GIVEN INFORMATION |

========================

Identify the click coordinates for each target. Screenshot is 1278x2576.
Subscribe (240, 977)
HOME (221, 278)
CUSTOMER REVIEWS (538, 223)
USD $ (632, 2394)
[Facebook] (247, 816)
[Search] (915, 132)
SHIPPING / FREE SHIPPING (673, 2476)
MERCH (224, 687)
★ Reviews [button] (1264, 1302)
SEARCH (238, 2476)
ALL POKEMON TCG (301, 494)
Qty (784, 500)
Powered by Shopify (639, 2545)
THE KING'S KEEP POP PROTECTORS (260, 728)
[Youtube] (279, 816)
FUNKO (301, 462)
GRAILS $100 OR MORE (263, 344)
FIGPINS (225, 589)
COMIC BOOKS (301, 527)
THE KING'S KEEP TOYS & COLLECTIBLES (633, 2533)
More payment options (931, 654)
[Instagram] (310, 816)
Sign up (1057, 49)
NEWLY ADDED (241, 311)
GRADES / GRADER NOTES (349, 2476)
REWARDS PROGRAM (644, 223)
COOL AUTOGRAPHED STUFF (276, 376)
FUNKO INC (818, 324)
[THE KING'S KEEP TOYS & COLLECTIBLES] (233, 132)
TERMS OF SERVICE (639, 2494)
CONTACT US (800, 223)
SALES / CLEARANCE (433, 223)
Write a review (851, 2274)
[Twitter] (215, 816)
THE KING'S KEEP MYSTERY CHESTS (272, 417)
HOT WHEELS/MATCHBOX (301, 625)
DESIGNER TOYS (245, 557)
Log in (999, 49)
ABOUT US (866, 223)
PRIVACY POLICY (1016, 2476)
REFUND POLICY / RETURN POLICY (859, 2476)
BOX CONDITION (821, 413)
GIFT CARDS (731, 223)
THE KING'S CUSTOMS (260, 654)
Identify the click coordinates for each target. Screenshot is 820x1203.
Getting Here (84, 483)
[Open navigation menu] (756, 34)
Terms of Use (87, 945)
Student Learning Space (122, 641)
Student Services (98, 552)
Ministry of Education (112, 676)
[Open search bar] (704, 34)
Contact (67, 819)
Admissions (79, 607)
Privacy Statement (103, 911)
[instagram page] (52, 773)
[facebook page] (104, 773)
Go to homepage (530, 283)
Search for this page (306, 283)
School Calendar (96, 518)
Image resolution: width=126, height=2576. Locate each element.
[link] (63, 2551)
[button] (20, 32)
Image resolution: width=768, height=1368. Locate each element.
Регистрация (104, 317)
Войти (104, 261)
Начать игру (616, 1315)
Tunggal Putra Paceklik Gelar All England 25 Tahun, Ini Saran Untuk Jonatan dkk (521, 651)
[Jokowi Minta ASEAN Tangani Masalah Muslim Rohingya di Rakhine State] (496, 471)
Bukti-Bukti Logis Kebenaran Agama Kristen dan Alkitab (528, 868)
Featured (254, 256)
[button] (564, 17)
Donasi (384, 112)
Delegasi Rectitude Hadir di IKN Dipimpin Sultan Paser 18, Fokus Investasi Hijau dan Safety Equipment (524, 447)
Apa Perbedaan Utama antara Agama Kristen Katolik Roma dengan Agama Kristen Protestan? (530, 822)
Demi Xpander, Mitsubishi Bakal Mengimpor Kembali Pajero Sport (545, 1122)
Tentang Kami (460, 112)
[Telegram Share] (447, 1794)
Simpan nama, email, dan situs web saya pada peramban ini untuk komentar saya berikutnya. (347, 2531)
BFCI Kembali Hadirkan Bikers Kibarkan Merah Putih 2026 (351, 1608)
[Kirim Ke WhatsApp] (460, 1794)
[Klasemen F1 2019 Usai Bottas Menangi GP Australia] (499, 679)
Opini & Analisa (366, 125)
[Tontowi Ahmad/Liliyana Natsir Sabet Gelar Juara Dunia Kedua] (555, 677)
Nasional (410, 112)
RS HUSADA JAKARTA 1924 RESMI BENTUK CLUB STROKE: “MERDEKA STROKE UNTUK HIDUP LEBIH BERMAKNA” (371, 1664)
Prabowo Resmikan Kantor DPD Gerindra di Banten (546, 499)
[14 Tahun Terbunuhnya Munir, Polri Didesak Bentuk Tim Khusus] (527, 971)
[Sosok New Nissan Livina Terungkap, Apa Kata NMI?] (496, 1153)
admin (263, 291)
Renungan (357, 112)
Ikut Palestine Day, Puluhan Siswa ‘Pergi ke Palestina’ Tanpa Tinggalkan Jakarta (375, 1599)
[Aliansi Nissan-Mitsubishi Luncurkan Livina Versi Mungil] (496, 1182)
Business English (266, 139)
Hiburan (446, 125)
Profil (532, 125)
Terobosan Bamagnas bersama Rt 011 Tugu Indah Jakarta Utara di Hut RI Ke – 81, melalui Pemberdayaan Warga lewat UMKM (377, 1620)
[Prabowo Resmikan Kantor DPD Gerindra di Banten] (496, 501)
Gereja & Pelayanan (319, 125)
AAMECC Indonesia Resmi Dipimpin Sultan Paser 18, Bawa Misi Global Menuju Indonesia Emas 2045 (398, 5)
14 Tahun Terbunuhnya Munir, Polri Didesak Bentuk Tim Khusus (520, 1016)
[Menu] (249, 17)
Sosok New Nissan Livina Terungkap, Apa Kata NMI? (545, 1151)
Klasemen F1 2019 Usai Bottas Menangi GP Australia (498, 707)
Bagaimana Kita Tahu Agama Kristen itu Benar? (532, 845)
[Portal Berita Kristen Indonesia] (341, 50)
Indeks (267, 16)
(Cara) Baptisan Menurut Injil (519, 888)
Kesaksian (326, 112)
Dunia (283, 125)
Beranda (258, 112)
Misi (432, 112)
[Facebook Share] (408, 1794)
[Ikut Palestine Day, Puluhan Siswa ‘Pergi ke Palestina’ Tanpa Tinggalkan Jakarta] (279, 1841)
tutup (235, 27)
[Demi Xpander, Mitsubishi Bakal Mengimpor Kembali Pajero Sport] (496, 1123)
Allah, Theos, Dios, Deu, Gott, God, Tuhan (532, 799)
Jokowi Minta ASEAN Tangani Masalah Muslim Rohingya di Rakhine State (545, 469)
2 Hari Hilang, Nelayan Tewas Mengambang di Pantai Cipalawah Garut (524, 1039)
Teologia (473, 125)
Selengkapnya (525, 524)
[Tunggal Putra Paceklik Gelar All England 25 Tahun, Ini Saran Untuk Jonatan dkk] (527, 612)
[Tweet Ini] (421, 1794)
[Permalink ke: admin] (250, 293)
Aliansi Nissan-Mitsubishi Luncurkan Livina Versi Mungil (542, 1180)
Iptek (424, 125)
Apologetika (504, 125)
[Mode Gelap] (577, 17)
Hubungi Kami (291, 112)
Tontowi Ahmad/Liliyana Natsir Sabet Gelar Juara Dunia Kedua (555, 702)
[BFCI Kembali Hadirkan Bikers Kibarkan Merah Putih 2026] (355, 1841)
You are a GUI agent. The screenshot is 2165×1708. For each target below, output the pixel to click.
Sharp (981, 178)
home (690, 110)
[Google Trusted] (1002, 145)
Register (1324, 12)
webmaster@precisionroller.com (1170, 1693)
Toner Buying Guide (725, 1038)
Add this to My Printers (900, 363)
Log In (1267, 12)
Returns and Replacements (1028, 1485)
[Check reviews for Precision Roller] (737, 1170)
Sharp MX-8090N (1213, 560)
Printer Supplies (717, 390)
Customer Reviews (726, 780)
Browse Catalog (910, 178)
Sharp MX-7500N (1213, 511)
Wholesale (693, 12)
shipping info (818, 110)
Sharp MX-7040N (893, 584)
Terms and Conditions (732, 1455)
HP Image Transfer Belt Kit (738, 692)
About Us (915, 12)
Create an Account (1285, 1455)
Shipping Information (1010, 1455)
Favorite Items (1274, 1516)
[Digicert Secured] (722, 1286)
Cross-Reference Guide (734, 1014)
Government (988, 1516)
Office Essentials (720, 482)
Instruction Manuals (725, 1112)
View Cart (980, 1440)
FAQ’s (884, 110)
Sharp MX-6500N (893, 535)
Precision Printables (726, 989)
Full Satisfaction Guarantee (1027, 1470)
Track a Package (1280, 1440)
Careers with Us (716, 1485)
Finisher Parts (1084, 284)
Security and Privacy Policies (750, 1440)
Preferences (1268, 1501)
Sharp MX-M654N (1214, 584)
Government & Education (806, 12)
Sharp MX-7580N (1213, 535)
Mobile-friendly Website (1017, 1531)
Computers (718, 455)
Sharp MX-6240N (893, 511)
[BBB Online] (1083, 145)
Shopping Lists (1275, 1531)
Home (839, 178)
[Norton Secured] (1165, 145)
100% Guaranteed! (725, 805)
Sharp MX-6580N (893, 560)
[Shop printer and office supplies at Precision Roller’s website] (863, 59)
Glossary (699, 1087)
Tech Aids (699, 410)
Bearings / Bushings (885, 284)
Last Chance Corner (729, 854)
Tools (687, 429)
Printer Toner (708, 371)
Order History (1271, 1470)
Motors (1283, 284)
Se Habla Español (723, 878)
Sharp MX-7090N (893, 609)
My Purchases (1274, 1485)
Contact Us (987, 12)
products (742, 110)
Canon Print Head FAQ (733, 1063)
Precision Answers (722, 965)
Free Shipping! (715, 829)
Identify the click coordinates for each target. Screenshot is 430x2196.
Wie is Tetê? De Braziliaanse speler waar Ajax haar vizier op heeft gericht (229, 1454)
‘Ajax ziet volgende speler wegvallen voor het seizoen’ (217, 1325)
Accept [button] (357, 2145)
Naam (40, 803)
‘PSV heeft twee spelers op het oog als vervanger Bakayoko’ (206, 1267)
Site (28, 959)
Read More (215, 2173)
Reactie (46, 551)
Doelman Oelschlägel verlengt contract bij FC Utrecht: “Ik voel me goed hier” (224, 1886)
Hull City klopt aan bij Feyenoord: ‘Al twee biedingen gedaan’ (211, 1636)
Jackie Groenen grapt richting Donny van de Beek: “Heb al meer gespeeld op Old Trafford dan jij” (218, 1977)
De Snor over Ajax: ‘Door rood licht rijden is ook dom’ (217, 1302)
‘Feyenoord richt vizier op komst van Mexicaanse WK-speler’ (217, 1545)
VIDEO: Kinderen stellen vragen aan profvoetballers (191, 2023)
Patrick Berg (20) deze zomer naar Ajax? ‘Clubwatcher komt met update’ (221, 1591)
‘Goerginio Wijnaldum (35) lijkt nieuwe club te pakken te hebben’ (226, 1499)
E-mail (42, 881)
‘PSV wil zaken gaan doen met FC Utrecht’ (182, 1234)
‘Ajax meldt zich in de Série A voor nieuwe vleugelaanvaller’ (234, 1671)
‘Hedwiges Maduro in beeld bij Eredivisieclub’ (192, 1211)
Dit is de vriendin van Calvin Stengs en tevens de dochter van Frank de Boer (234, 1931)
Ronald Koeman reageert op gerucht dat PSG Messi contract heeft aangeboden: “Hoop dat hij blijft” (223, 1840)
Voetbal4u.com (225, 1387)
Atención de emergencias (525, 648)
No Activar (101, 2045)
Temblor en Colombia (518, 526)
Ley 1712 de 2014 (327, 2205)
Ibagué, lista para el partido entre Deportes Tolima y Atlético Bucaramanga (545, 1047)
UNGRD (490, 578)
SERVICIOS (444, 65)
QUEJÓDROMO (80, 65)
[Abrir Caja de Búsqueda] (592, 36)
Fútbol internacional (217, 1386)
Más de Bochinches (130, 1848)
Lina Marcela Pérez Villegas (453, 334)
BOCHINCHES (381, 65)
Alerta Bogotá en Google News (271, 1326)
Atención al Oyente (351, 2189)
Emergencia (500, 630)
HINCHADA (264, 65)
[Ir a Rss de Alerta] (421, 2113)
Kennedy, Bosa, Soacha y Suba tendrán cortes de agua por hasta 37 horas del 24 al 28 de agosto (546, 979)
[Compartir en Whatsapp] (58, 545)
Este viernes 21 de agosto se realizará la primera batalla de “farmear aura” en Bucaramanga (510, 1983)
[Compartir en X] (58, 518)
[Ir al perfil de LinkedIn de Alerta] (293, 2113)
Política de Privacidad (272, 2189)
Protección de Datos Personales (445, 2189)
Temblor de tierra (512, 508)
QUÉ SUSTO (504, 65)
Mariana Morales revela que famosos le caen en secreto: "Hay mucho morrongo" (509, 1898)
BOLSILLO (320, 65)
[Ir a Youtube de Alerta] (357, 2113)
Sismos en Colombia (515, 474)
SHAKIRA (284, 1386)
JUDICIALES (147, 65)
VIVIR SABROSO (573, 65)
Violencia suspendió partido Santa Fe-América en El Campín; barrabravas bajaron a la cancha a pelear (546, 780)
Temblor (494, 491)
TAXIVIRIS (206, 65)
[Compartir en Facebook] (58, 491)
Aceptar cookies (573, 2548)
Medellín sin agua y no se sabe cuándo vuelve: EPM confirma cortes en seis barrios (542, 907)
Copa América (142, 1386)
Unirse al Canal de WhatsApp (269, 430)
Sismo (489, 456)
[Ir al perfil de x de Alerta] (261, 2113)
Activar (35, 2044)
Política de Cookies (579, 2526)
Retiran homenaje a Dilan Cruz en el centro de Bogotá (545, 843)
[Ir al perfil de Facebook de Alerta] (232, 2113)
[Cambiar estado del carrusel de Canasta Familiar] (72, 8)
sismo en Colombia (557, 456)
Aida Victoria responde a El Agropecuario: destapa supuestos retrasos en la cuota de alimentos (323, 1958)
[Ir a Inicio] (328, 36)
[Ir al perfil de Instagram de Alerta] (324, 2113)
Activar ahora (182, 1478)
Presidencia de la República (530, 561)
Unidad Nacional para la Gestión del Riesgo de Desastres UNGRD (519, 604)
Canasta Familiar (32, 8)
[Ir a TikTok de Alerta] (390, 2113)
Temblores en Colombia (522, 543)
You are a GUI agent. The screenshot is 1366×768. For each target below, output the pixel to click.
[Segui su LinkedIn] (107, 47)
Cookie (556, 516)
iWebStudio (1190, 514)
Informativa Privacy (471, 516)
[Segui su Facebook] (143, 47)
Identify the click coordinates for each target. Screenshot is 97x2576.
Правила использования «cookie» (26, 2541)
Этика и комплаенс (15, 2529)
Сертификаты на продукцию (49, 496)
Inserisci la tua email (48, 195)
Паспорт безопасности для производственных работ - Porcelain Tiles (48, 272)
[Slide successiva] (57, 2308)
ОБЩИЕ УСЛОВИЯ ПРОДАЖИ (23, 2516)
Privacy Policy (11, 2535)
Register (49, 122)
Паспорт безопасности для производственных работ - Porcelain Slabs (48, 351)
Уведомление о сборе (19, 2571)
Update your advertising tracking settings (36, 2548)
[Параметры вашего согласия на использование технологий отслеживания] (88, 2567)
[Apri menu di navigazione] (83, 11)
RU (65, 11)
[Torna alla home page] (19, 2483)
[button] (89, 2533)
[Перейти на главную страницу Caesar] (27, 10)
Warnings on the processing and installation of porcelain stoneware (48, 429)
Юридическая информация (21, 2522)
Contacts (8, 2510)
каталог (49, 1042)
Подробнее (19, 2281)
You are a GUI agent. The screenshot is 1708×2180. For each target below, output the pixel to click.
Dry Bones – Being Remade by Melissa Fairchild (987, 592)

========================

THE TASK | Copy out the range of lines above starting at the line with "Donasi (384, 112)" and ending at the line with "[Aliansi Nissan-Mitsubishi Luncurkan", exactly and including both.

ANSWER BELOW |
Donasi (384, 112)
Delegasi Rectitude Hadir di IKN Dipimpin Sultan Paser 18, Fokus Investasi Hijau dan Safety Equipment (524, 447)
Apa Perbedaan Utama antara Agama Kristen Katolik Roma dengan Agama Kristen Protestan? (530, 822)
Demi Xpander, Mitsubishi Bakal Mengimpor Kembali Pajero Sport (545, 1122)
Tentang Kami (460, 112)
[Telegram Share] (447, 1794)
Simpan nama, email, dan situs web saya pada peramban ini untuk komentar saya berikutnya. (347, 2531)
BFCI Kembali Hadirkan Bikers Kibarkan Merah Putih 2026 (351, 1608)
[Kirim Ke WhatsApp] (460, 1794)
[Klasemen F1 2019 Usai Bottas Menangi GP Australia] (499, 679)
Opini & Analisa (366, 125)
[Tontowi Ahmad/Liliyana Natsir Sabet Gelar Juara Dunia Kedua] (555, 677)
Nasional (410, 112)
RS HUSADA JAKARTA 1924 RESMI BENTUK CLUB STROKE: “MERDEKA STROKE UNTUK HIDUP LEBIH BERMAKNA” (371, 1664)
Prabowo Resmikan Kantor DPD Gerindra di Banten (546, 499)
[14 Tahun Terbunuhnya Munir, Polri Didesak Bentuk Tim Khusus] (527, 971)
[Sosok New Nissan Livina Terungkap, Apa Kata NMI?] (496, 1153)
admin (263, 291)
Renungan (357, 112)
Ikut Palestine Day, Puluhan Siswa ‘Pergi ke Palestina’ Tanpa Tinggalkan Jakarta (375, 1599)
[Aliansi Nissan-Mitsubishi Luncurkan Livina Versi Mungil] (496, 1182)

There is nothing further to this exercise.